▶ [Dataset excerpts]

= Beginning of Section =

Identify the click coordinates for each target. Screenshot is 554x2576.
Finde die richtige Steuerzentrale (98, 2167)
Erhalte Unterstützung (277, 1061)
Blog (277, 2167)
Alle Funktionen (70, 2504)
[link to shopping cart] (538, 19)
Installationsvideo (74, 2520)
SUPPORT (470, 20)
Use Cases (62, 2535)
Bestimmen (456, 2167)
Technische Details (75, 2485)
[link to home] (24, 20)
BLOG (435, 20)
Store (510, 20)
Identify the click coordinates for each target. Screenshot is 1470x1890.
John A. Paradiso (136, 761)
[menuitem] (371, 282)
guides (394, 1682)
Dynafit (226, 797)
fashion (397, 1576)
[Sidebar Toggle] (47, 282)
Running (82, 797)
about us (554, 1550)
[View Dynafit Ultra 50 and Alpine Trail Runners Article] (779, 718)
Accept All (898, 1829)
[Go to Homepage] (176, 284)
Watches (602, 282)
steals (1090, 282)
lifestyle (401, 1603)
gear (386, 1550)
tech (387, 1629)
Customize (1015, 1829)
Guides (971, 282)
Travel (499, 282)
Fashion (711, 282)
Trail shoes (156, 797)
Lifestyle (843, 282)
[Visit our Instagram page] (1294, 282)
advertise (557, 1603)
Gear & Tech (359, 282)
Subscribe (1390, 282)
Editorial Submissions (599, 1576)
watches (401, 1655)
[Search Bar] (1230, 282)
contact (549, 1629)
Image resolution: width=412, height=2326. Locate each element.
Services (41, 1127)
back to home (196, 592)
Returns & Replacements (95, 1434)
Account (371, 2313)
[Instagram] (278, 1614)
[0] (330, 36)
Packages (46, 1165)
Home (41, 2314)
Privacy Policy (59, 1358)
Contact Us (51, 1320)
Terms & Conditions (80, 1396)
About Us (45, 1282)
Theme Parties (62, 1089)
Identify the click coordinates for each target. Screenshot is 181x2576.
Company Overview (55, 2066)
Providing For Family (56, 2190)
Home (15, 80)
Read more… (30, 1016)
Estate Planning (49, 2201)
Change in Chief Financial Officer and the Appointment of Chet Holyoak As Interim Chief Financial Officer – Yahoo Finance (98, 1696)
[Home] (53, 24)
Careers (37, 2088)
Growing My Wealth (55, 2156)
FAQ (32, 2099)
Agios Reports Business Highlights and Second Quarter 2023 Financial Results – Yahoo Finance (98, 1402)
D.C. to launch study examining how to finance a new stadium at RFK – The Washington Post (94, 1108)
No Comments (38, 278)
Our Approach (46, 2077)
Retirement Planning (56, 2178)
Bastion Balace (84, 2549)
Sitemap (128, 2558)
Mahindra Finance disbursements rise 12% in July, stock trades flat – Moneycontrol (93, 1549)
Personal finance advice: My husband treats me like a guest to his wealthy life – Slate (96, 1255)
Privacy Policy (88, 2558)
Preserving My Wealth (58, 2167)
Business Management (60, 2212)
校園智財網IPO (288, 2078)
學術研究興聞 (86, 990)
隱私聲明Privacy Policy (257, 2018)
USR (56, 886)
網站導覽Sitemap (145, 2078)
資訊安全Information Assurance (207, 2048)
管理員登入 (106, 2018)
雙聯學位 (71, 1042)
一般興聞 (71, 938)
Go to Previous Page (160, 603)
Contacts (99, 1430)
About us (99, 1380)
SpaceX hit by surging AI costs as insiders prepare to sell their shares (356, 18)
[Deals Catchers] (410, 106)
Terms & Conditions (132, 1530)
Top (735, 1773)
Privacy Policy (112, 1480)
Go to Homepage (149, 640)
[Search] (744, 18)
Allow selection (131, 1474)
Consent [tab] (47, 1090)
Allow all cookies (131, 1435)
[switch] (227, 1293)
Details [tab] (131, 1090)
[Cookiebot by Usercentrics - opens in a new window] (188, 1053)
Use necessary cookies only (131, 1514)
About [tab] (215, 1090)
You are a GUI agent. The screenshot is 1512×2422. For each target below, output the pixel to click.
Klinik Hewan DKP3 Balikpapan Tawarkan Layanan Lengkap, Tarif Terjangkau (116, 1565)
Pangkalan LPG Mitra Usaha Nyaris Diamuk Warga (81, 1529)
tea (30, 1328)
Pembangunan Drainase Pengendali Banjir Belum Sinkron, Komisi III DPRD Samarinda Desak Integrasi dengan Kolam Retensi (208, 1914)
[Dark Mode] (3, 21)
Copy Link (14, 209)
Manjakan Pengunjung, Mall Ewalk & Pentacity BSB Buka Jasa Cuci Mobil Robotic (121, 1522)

= End of Section =

▶ [Work task] Find the string "Instagram" in the material above, and report every line where it occurs.

▶ [Output of the task]
[Visit our Instagram page] (1294, 282)
[Instagram] (278, 1614)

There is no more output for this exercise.